What you should do :: From the line that contains "This screenshot has width=1568, height=612." to the final line below, both included, print each line exactly and skip the pictures.

Data for review ::
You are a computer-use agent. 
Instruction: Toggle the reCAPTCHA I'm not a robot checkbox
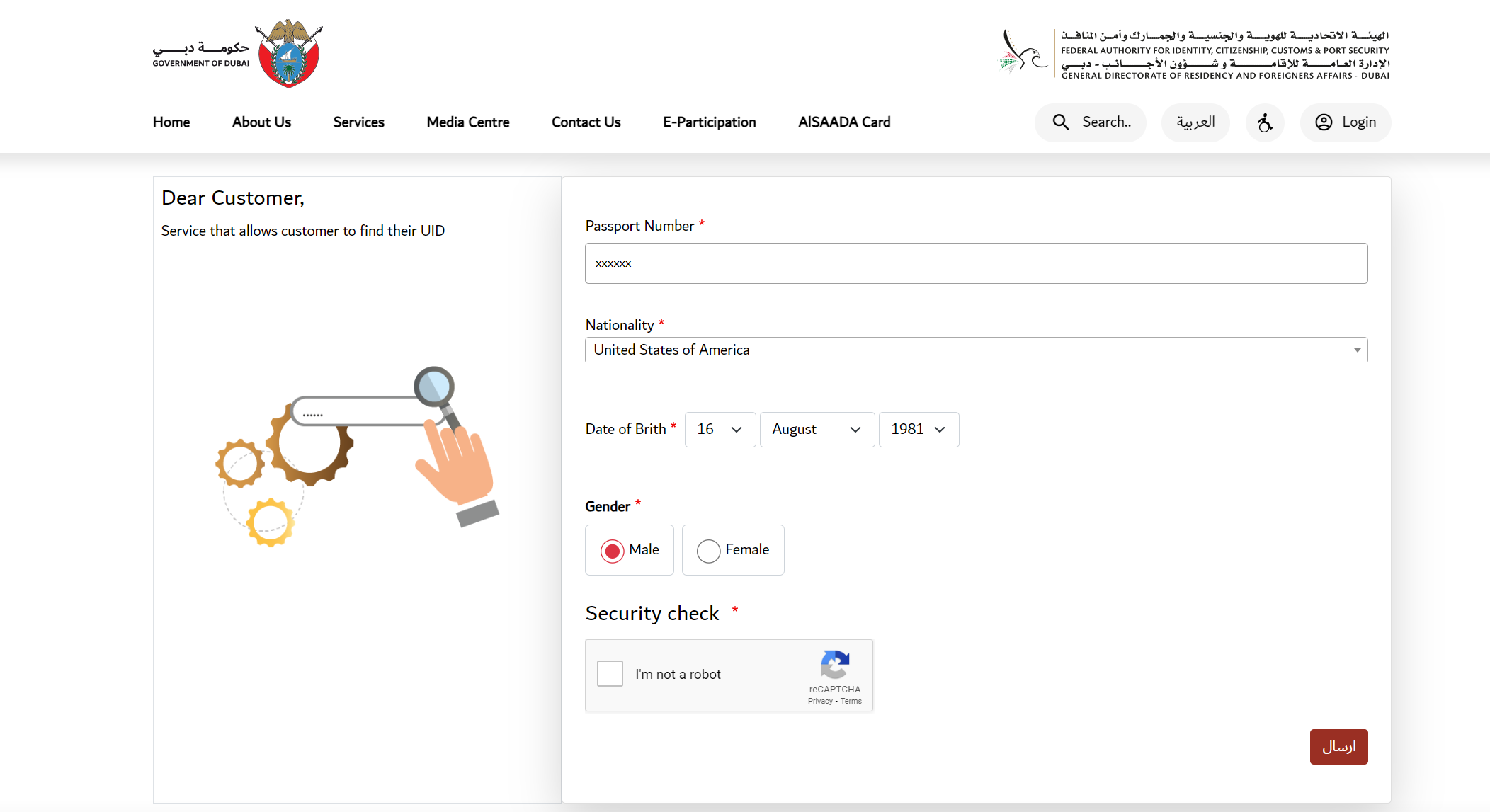click(x=610, y=674)
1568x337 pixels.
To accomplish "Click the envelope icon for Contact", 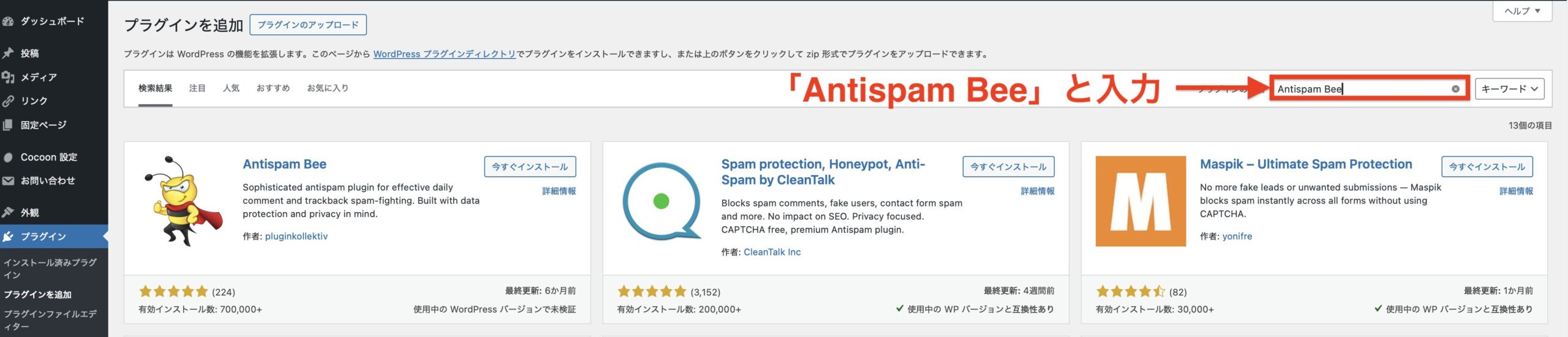I will pos(8,181).
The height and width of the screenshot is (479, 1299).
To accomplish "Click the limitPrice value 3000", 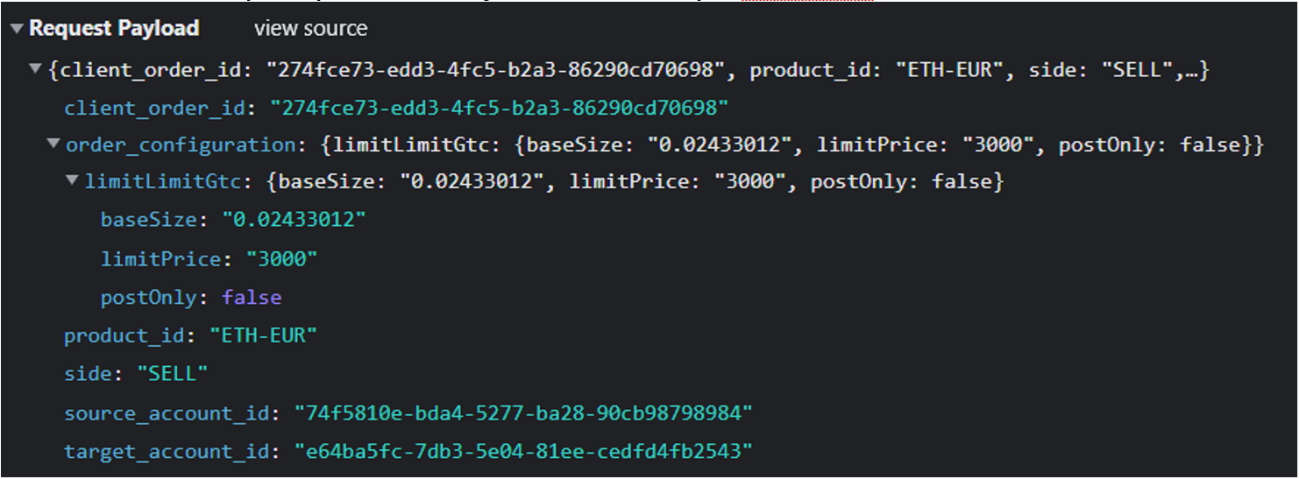I will 282,259.
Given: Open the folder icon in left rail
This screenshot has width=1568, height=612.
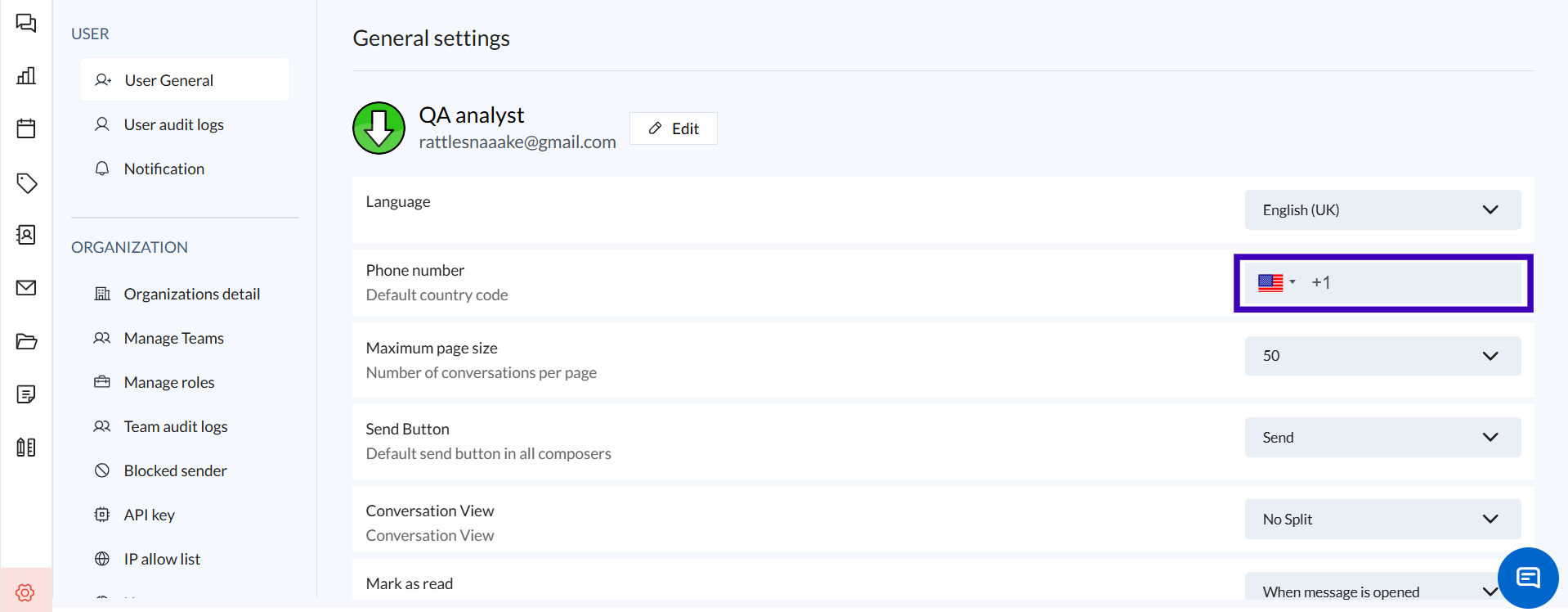Looking at the screenshot, I should click(x=26, y=341).
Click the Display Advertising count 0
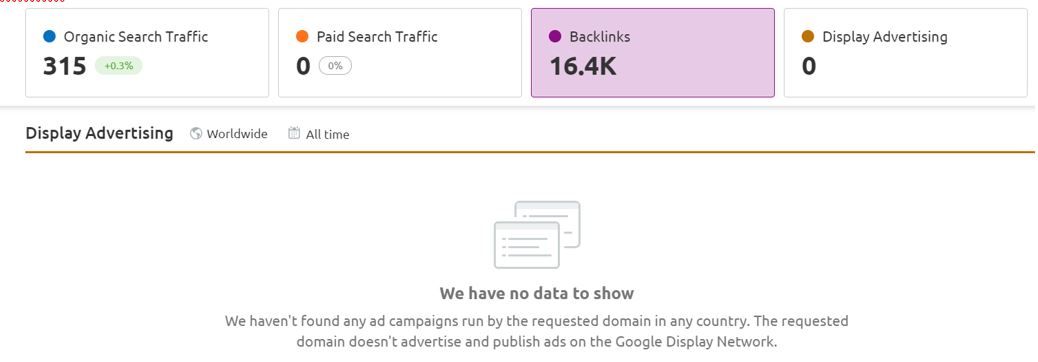 pos(809,66)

Solution to this problem ::
This screenshot has width=1568, height=612.
Looking at the screenshot, I should click(x=26, y=341).
Click the Display Advertising count 0
 pos(809,66)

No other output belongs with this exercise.